The latest Crosstown Series did not just tilt the city’s baseball mood; it flipped the TV scoreboard. During the three-game set, the White Sox’s new television home, the Chicago Sports Network, pulled in larger local audiences than the Cubs’ Marquee Sports Network, giving CHSN a well-timed bragging right as the season grinds on.

Across the Friday-to-Sunday run, Chicago Sports Network’s three telecasts, simulcast on WCIU, averaged about 200,000 viewers, while Marquee Sports Network drew roughly 112,600 viewers in the Chicago market, according to the Chicago Sun-Times. The Sun-Times, citing Nielsen data, reported that Friday’s opener pulled about 207,600 viewers to CHSN versus 125,400 for Marquee, Saturday’s game drew roughly 172,600 to 87,200, and Sunday’s finale climbed to about 219,700 against 125,300. CHSN’s postgame show with Chuck Garfien and Ozzie Guillen averaged around 97,500 viewers, holding about 62 percent of the Sunday game audience, the paper noted.

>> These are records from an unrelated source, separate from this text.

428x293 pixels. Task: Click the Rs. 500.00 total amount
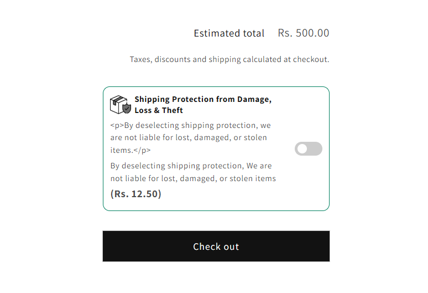304,33
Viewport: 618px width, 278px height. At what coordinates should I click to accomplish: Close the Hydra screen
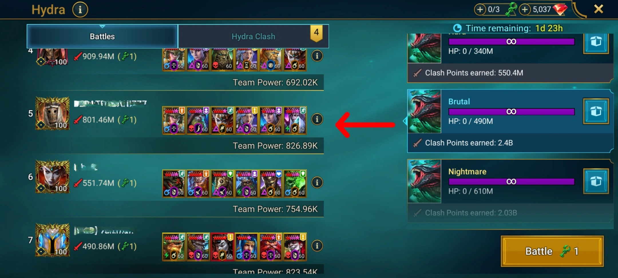[599, 9]
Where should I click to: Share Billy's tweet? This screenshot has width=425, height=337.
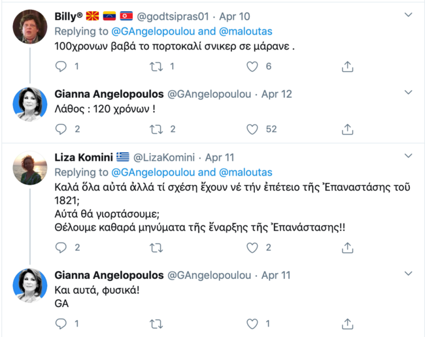[348, 66]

How The U’s Simulcasts Lifted CHSN

The ratings surge is closely tied to CHSN’s partnership with Weigel Broadcasting to simulcast 10 White Sox games on WCIU, a deal that put all three Crosstown games on free, over-the-air television as well as on CHSN’s cable and streaming outlets. As TVNewsCheck reported, the simulcast slate hits high-interest opponents, including the Cubs, along with the Dodgers and Yankees. In announcing the arrangement, CHSN president Mike McCarthy called it “another great opportunity to showcase the quality and creativity of CHSN’s game coverage to an even broader audience.”

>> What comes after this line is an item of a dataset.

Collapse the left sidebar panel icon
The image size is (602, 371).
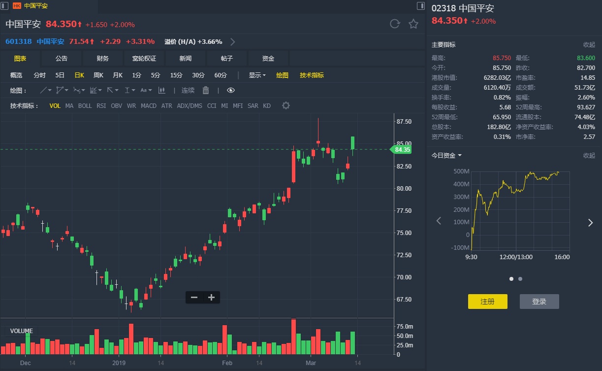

A Distribution Fight With Real Fans

Access remains a sore spot in Chicago’s sports TV ecosystem. CHSN spent months off Comcast entirely and, when it finally landed, the channel was placed on a more expensive tier, a setup that has clearly shaped viewing habits and made WCIU simulcasts especially valuable. Axios reported that CHSN joined Comcast on channel 200 on the “Ultimate” tier, which tacks an extra monthly charge onto subscribers’ bills. In that context, dropping select Sox games onto a broadcast outlet that anyone with basic pay TV or a simple antenna can reach is an easy way to pump up local ratings.

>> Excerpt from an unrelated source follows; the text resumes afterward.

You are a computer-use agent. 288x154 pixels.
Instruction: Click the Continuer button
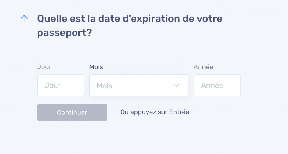pos(72,112)
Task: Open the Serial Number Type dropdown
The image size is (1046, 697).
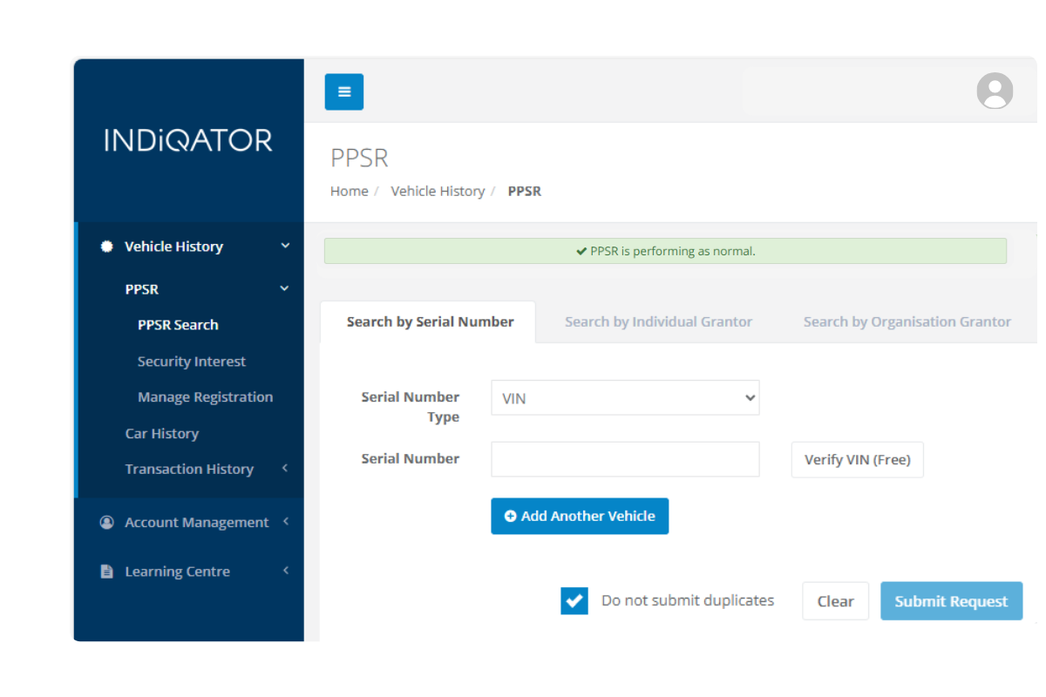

What’s Next For Local Baseball TV

CHSN still has six WCIU simulcasts left this season, including games against the Dodgers on June 14 and the Yankees on July 29, plus another Cubs matchup at Wrigley Field on August 17, according to TVNewsCheck. The Sun-Times noted that the Crosstown weekend delivered the most-watched White Sox games locally since 2021, a notable benchmark for a still-growing regional network. The real test will be whether those new viewers stick around once the Sox return to cable-only and streaming windows.

On the North Side, Marquee has been busy trying to widen its own footprint, including returning to Hulu + Live TV, which helps keep the Cubs’ channel competitive despite this Crosstown setback. For now, the weekend’s numbers are a loud reminder that in Chicago sports, what truly drives TV dominance is not just who wins on the field, but who can actually get into living rooms.